Actinomycin analogs from soil-derived Streptomyces sp. PSU-S4-23 with activity against MRSA

Genome-based discovery provides a powerful approach for identifying bioactive natural products. Using this approach, we identified actinomycin production in Streptomyces sp. PSU-S4-23. The genome contains a nonribosomal peptide synthetase (NRPS) biosynthetic gene cluster closely matching the actinomycin D reference (BGC0000296), including two NRPS genes encoding the canonical five-module assembly line and a neighboring cytochrome P450 consistent with oxidative tailoring. Culture extracts were tested and showed antibacterial activity against Gram-positive species Staphylococcus aureus (both MSSA and MRSA), Bacillus subtilis, Bacillus cereus, Enterococcus faecalis , and Staphylococcus epidermidis with additional inhibition of the Gram-negative pathogens Pseudomonas aeruginosa and Acinetobacter baumannii in agar diffusion assays. LC–MS/MS profiling of active fractions revealed a tight chromatographic window with ions diagnostic for actinomycins, featuring [M + H] ⁺ at m/z 1,269.6, 1,255.6, and 1,271.6 corresponding to actinomycin X ₂ , actinomycin D, and actinomycin I, respectively. Comparative genomics placed PSU-S4-23 within Streptomyces and closest to S. caeni CGMCC 4.7426 ^T , while ANIb (94.69%) and dDDH (68.2%) values were below species thresholds, indicating a distinct lineage. Overall, the agreement between the actinomycin-like BGC and LC–MS/MS evidence establishes Streptomyces sp. PSU-S4-23 as a producer of actinomycin analogs, predominantly actinomycin X ₂ and underscores genome mining as an efficient strategy to prioritize strains for antibiotic discovery.

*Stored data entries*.
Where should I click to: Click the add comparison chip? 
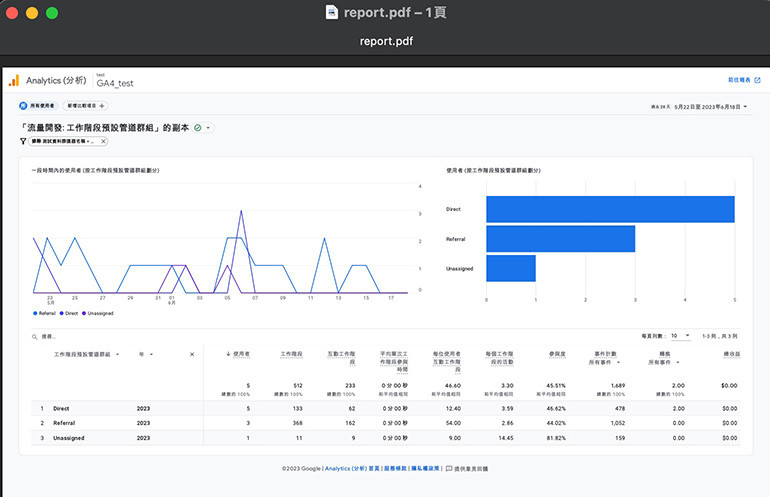[x=85, y=106]
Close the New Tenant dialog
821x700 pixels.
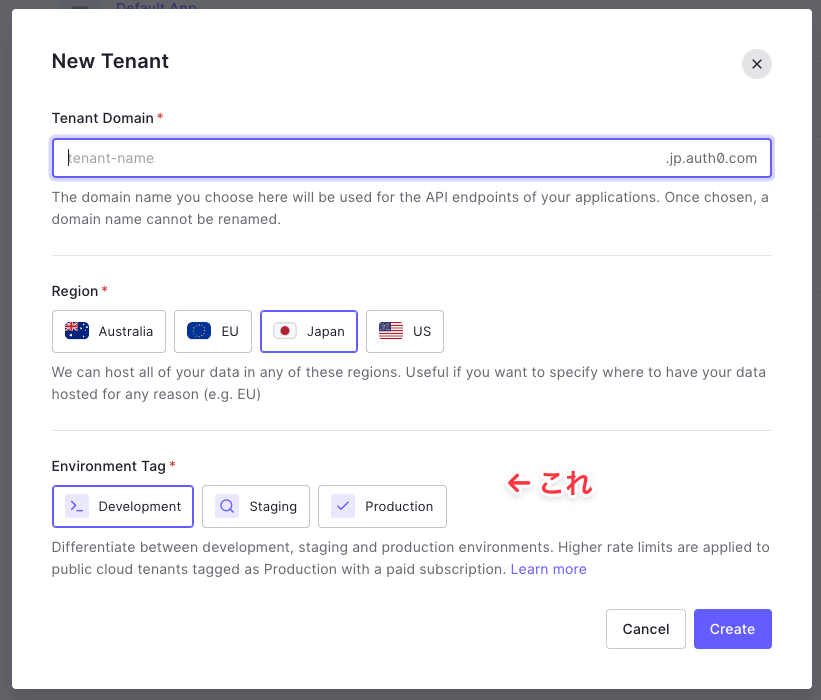[x=757, y=64]

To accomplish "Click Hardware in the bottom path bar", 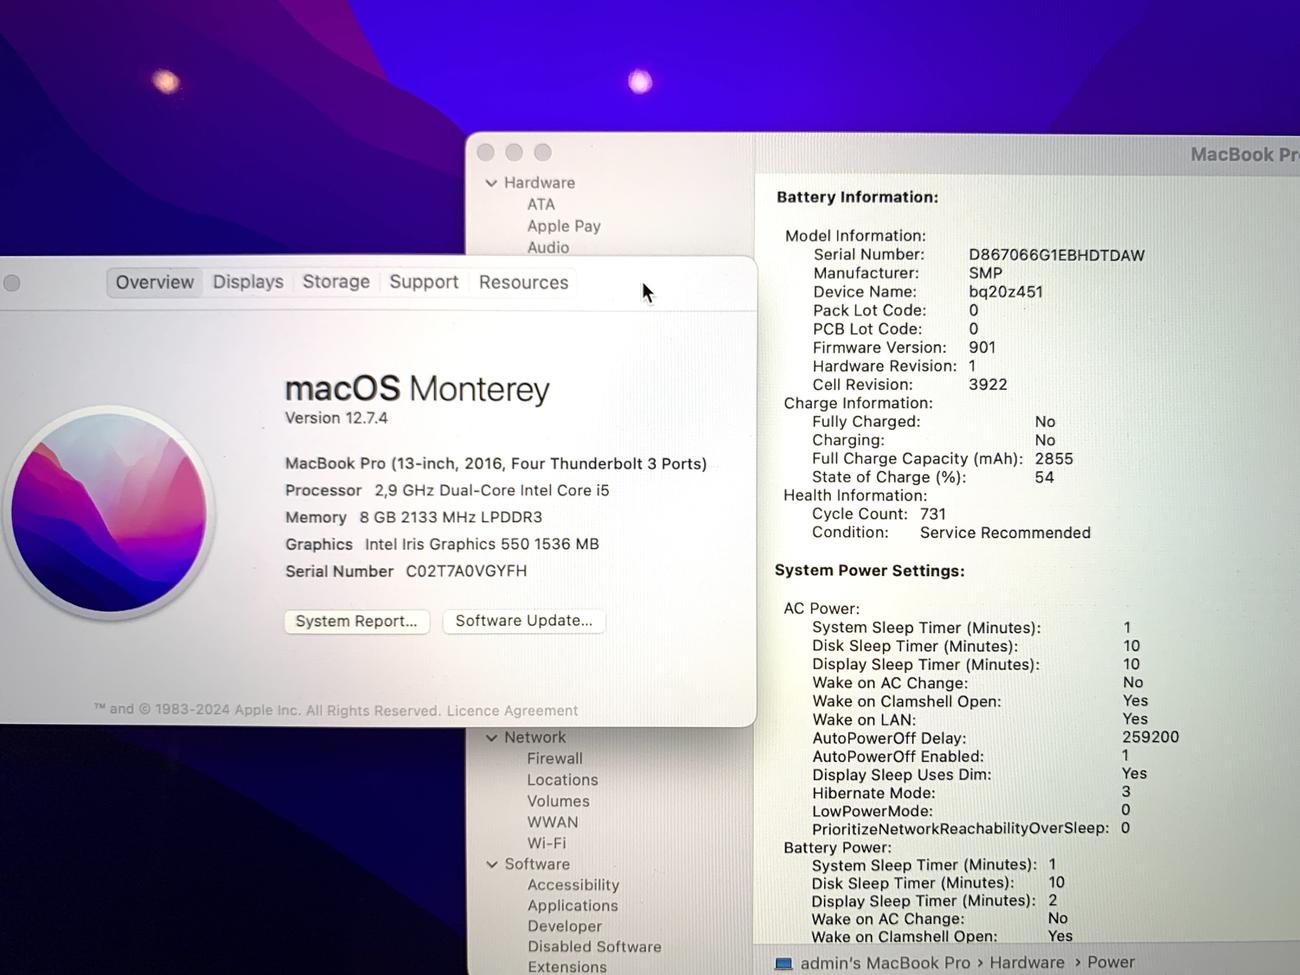I will [x=1027, y=963].
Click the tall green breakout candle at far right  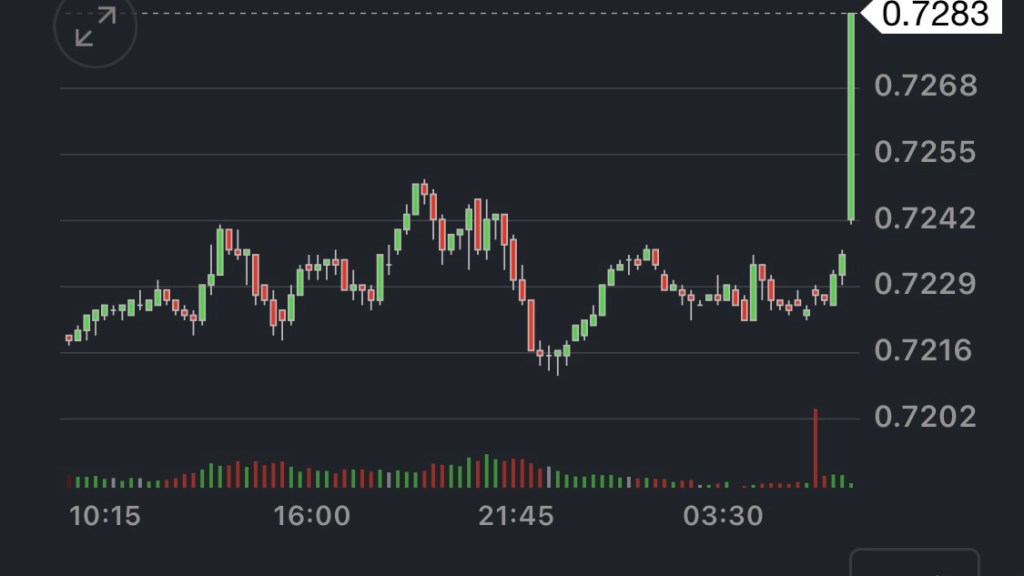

*Work instructions*.
According to the abstract on actinomycin analogs, why is Streptomyces sp. PSU-S4-23 regarded as a distinct lineage even though it is closest to S. caeni CGMCC 4.7426ᵀ?

*Answer space*.
Its ANIb (94.69%) and dDDH (68.2%) values relative to S. caeni CGMCC 4.7426ᵀ were below species thresholds. That indicates a distinct lineage even though comparative genomics placed it closest to that strain.